"Ainda ontem à noite ao fazer zapping pelos canais apanhei a ex-ministra, julgo que ainda eurodeputada, Maria João Rodrigues, em plena lengalenga que eu já julgava obsoleta.Lembrem-se que para este anónimo da província a causa raiz dos problemas portugueses que levaram ao descalabro das contas públicas tiveram origem na entrada da China no comércio mundial e não no fim do escudo:
Dizia a técnica que os alemães tinham de aumentar os seus salários para que os europeus do sul pudessem exportar mais para a Alemanha."
- It's not the euro, stupid! (parte I), (parte II), (parte III), (parte IV) e (parte V)

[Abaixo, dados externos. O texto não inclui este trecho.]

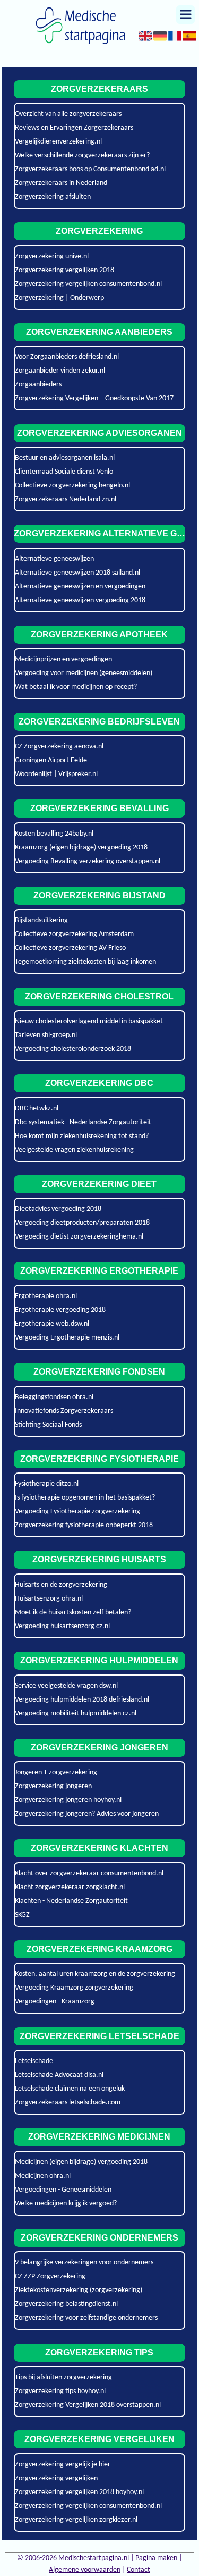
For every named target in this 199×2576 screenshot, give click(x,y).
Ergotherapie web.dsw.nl (52, 1324)
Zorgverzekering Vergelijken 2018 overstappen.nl (88, 2405)
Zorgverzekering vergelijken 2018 (64, 270)
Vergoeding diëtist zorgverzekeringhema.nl (79, 1237)
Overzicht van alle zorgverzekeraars (68, 114)
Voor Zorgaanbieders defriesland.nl (67, 357)
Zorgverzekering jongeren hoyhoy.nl (68, 1800)
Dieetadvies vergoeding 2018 (58, 1209)
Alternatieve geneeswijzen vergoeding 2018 (80, 600)
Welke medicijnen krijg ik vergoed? (66, 2204)
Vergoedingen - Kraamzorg (54, 2002)
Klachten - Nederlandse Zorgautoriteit (71, 1901)
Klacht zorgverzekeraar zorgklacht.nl (70, 1887)
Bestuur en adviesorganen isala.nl (65, 458)
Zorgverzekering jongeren (53, 1786)
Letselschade (34, 2061)
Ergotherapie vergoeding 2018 (60, 1310)
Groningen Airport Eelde (51, 760)
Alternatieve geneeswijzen (54, 559)
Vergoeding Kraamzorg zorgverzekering (74, 1988)
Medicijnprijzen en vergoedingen (63, 659)
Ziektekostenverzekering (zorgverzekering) (78, 2290)
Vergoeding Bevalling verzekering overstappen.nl (87, 861)
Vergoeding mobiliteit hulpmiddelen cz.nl (75, 1714)
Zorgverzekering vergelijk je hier (62, 2465)
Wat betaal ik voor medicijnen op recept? (76, 687)
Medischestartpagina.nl (93, 2558)
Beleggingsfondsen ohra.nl (54, 1397)
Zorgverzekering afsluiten (53, 197)
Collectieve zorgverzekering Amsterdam (74, 934)
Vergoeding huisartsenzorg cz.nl (62, 1626)
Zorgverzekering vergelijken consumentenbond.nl (88, 284)
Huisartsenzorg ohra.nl (49, 1599)
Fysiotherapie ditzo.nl (47, 1484)
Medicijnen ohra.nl (43, 2176)
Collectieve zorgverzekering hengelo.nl (72, 486)
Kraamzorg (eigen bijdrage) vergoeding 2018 (81, 848)
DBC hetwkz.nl (36, 1109)
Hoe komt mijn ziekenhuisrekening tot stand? (82, 1136)
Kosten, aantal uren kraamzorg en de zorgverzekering (95, 1974)
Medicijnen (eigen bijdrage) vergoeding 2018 (81, 2162)
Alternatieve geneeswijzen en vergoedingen (80, 587)
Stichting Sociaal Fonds (48, 1425)
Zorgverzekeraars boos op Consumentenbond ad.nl (90, 169)
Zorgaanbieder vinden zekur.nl (60, 371)
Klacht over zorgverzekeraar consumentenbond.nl (89, 1874)
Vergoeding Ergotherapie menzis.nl (67, 1338)
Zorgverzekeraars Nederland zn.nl (65, 499)
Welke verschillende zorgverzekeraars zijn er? (82, 155)
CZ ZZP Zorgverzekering (50, 2276)
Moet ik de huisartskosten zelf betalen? (73, 1613)
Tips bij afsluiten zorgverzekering (63, 2377)
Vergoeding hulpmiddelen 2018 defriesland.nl (82, 1700)
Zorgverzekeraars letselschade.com (67, 2103)
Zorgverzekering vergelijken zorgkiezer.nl (76, 2520)
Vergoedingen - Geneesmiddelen (63, 2190)
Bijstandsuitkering (41, 920)
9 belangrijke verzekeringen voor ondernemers (84, 2263)
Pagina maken (156, 2558)
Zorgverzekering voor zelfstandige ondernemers (86, 2318)
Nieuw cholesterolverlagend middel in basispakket (89, 1021)
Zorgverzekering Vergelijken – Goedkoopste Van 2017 (94, 398)
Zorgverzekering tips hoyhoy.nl (60, 2391)
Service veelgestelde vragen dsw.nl (66, 1686)
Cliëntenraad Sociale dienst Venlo (64, 472)
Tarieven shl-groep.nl (46, 1035)
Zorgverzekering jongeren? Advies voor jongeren (87, 1814)
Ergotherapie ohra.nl (46, 1296)
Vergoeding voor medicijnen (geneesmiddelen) (83, 673)
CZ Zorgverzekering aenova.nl (59, 747)
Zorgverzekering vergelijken (56, 2478)
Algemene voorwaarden (84, 2570)
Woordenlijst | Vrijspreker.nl (56, 774)
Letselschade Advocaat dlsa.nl (59, 2075)
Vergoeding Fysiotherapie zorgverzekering (77, 1512)
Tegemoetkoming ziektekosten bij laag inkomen (85, 962)
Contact (138, 2570)
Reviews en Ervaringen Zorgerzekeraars (74, 128)
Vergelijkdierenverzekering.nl (58, 142)
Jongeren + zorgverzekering (56, 1773)
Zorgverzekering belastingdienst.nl (66, 2304)
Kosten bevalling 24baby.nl (54, 834)
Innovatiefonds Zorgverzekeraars (64, 1411)
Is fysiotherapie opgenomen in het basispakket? (85, 1498)
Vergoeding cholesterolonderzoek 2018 (73, 1049)
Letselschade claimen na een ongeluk (70, 2089)
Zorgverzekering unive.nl (52, 256)
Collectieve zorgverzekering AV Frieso (70, 948)
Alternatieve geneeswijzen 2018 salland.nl (77, 573)
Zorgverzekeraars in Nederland (61, 183)
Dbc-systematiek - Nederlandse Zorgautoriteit (83, 1122)
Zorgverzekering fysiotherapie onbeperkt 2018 (84, 1525)
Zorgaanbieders (38, 385)
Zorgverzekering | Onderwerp (59, 298)
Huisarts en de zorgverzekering (61, 1585)
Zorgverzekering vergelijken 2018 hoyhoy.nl (79, 2492)
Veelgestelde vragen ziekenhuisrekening (74, 1150)
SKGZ (22, 1915)
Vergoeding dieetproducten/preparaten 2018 (82, 1223)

- Poucos recordam o impacte da adesão da China à OMC
"German firms, producing high-tech, high value-added, high-priced and mostly very complex manufacturing goods, do not directly compete with Spanish, Portuguese, Greek or even most Italian firms, which are specializing in lower-tech, lower value-added, low-price and less complex goods (Simonazzi et al. 2013). German firms are price-setters and dominate their niche markets, while Greek and Portuguese firms instead compete with low-cost Asian producers - on costs (but not just labor costs) - and get pushed out from their markets by their Chinese competitors (Straca 2013). [Moi ici: Segue-se algo que só vi escrito por mim e ao arrepio dos gurus tugas... lembrem-se do meu marcador gato vs rato] The upshot is that real-life competition in oligopolistic markets cannot be reduced to just unit-labor-cost competition - whatever the textbooks want us to believe. And if one insists on focusing on unit labor costs, then there is no reason why one should not also look at unit capital costs (or profit margins), as is argued by Felipe and Kumar (2011); oligopolistic firms might as well compete on profit margins."E ainda:
"Flassbeck and Lapavitsas argue in favor of higher German wages (and higher German inflation), just like Wren-Lewis (2016), in the mistaken belief that this will lower Germany’s cost competitiveness, reduce its trade surplus, and thereby rebalance the Eurozone as a whole. German exports and imports, as I argued above, are not very sensitive to changes in relative unit labor costs, however, and hence there will be only a limited amount of expenditure switching (away from German products and toward foreign goods), as has also been convincingly shown by Schröder (2015). Let me repeat for clarity’s sake that I am strongly in favor of higher nominal wage growth (in excess of labor productivity growth plus 2%) in Germany. It will definitely help Germany. But it will not help the crisis-countries of the Eurozone."